**GIVEN EXERCISE**.
In the data below, arrange everything from the line containing "The image size is (1439, 726)." down to the line containing "coord(30,138)" as a JSON list of strings, one string per line and no blank lines. Leave the pictures out of the answer.
--- begin SUPPLIED MATERIAL ---
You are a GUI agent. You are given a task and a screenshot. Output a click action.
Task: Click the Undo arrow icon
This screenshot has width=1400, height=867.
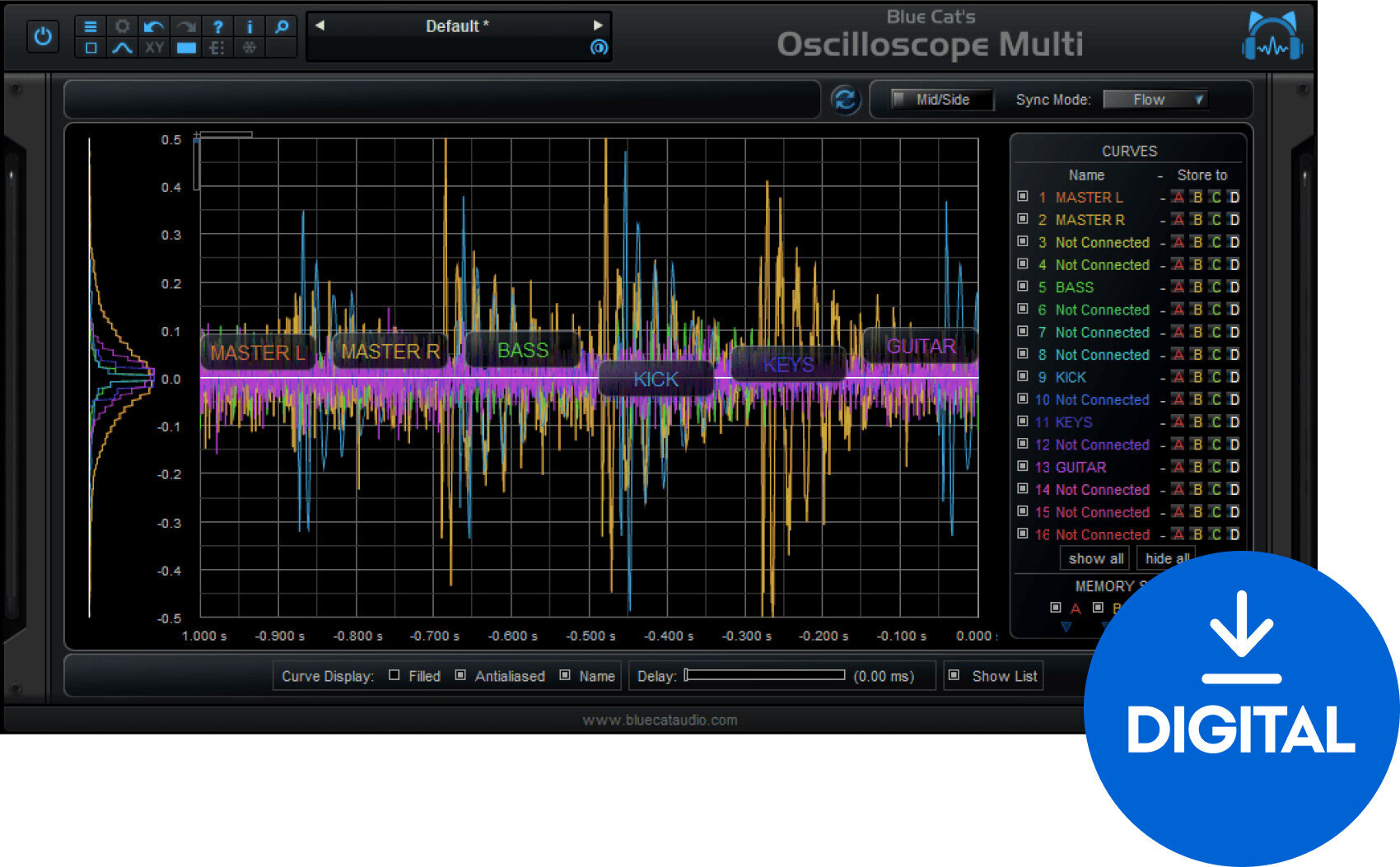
--- end SUPPLIED MATERIAL ---
--- begin SUPPLIED MATERIAL ---
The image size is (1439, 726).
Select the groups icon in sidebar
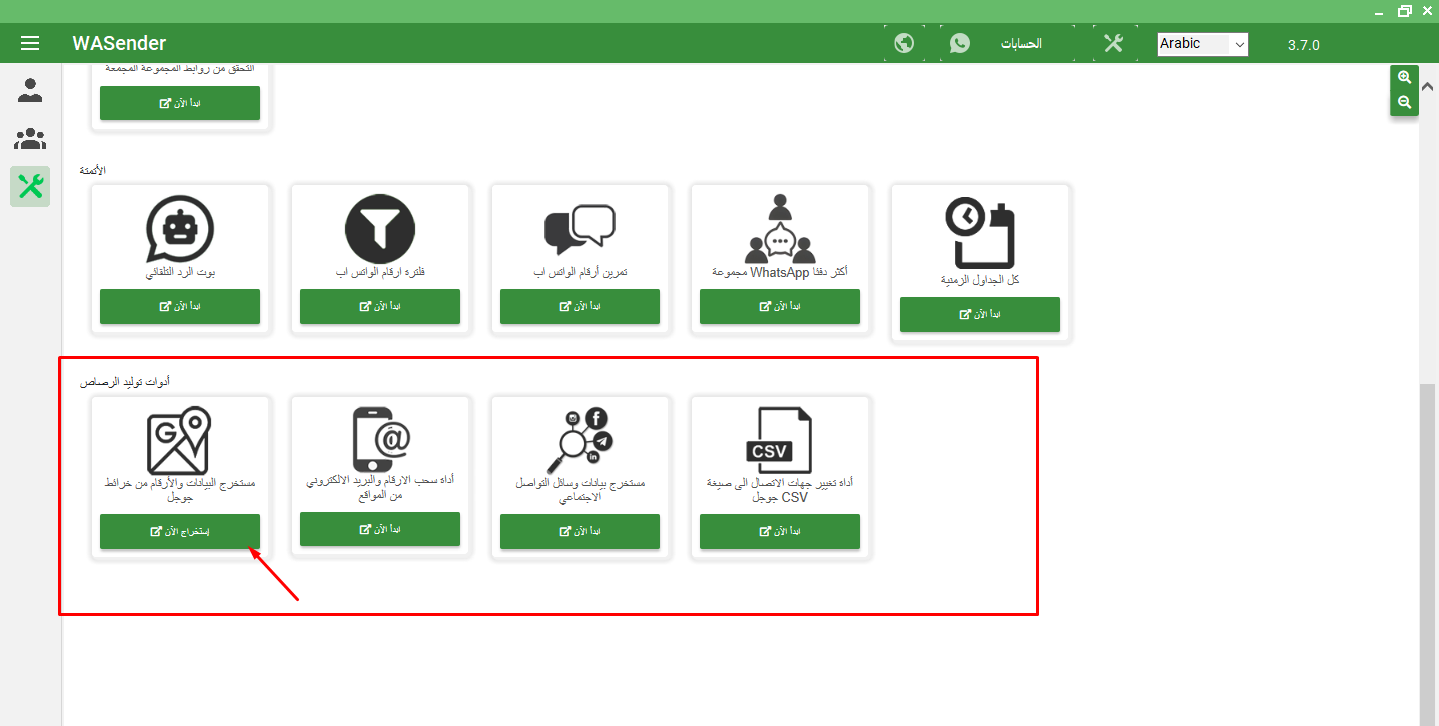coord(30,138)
--- end SUPPLIED MATERIAL ---
**FULL ANSWER**.
[
  "The image size is (1439, 726).",
  "Select the groups icon in sidebar",
  "coord(30,138)"
]